Twee mannen verliezen de controle over hun leven. Een hitsige man die niets meer paraat krijgt bij zijn jongere vrouw valt daardoor in een diep gat. De ander is een alcoholist die via zijn zoon aan geld wil komen voor zijn drupje en kwijlend als een hondsdolle hond door het leven gaat.
De verzengende hitte van de zon verschroeit de smalle kleiweg die naar het dorp loopt. De struiken langs de weg hangen slap in de hitte; hun bladeren zijn zo zwaar van het rode stof dat ze niet bewegen in de wind. De zon klimt hoog aan de onbewolkte hemel. Zijn hete stralen geselen de laterietweg waar op deze zomerse namiddag geen mens of dier te zien is.

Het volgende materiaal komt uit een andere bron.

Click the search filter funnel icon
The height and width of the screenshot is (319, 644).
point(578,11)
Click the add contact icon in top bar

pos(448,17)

Verderop, waar de weg van een kleine heuvel omlaag loopt, beweegt iets. Als je goed kijkt zie je dat het een dier is met vier poten dat naar het dorp loopt. Het is een donkerbruine hond, een gratenpakhuis en ónder het rode, droge stof. Een onzichtbare kracht maakt het dier doodsbang want het loopt met een vaste snelheid en het lijkt niet moe te worden. De ogen staan wijd open en zijn leeg; ze staren als de ogen van een doelloos en doodongelukkig mens.

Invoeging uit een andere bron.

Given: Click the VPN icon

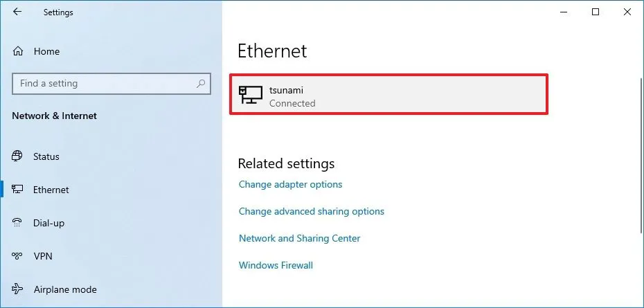Looking at the screenshot, I should (19, 256).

In een huisje langs de kleiweg, zo’n eenvoudig en niet afgewerkt huisje zoals dorpelingen hebben, kijkt een magere oude man woest naar zijn jonge vrouw. Op zijn hoofd meer grijs dan zwart piekhaar. Het staat toevallig rechtop en pakt het beetje zonlicht op dat binnenvalt door de spleten in de bamboemuren. Zijn meelijwekkend geraamte is nauwelijks groter dan de geruite sarong die hij gewoonlijk in huis draagt.
Heeft zij een andere vent? Zijn argwaan neemt toe als hij naar zijn jonge vrouw kijkt die rechtop in bed zit. Hoewel zij hem twee kinderen schonk kan hij zijn jaloezie niet in bedwang houden. Immers, geen vent in het dorp zou haar weelderig lijf weigeren als hem dat werd aangeboden. Misschien deed ze dat wel? De laatste tijd had ze nooit zin als hij wilde vrijen.
‘Wat is er aan de hand? De kinderen zijn niet thuis.’ zegt hij en probeert de boosheid in zijn stem te verbergen. ‘Ik heb er genoeg van. Het duurt zo lang bij jou.’ en ze begint de luiken open te zetten. ‘Wat verwacht je dan? Ik ben geen jongeman meer. En laat die luiken dicht!’ zegt hij dreigend.
‘Doe dan als een oude man! werpt ze hem tegen. ‘Waarom wil jij het overdag? Het is verrekte heet!’ ‘Hallo effe’ schreeuwt hij haar toe. ‘Het is niet altijd zo geweest! Met wie heb jij liggen rampetampen zodat je nu genoeg van mij hebt? Ik vermoord je als ik je betrap!’
Hij prikt met zijn vinger tegen haar gezicht en springt om haar heen in een aanval van razernij. ‘Je bent gek! De seks heeft jou gek gemaakt!’ schreeuwt ze en zet zich schrap als hij haar aanvalt. Een harde duw tegen zijn knokige borst laat hem wankelen. Maar dan slaat hij op haar mond met de rug van zijn hand. De klap is zo hard dat ze terugvalt op bed. Ze voelt aan haar bloedende lippen terwijl hij dreigend over haar heen staat.
‘Dit kan je wel, hè? Toch?’ spot ze naar hem toe. Haar volle borsten steken vooruit onder de phanung die ze draagt. Als ze kijkt naar zijn lompe en graatmagere lijf denkt ze aan die dag, lang geleden, toen ze voor hém ging, en haar vaders huis verliet om met hem te gaan wonen in zijn huisje aan de laterietweg. Hij was knap en zo sterk als een olifant. Zijn bedwerk was krachtig, en toch zachtjes; zo zacht als een streling van de wind en zo bikkelhard als een rotsblok.
Maar zijn bedwerk is niet veel meer…
Het is allemaal verzwakt in de jaren daarna. Zijn seksleven heeft langer geduurd dan het hare – veel langer. Het bedwerk is nu uitgewoond en afgetobd; hij heeft er geen controle meer over. Hij is een andere man geworden; ziekelijk, vol hebzucht en jaloezie. Deze toestand is voor haar een kwelling en ondraaglijk. ‘Jij bent gek geworden’ zegt ze verbitterd. ‘Jazeker; gek! Jij ontrouw kreng!’ schreeuwt hij, en zijn handen grijpen naar haar keel.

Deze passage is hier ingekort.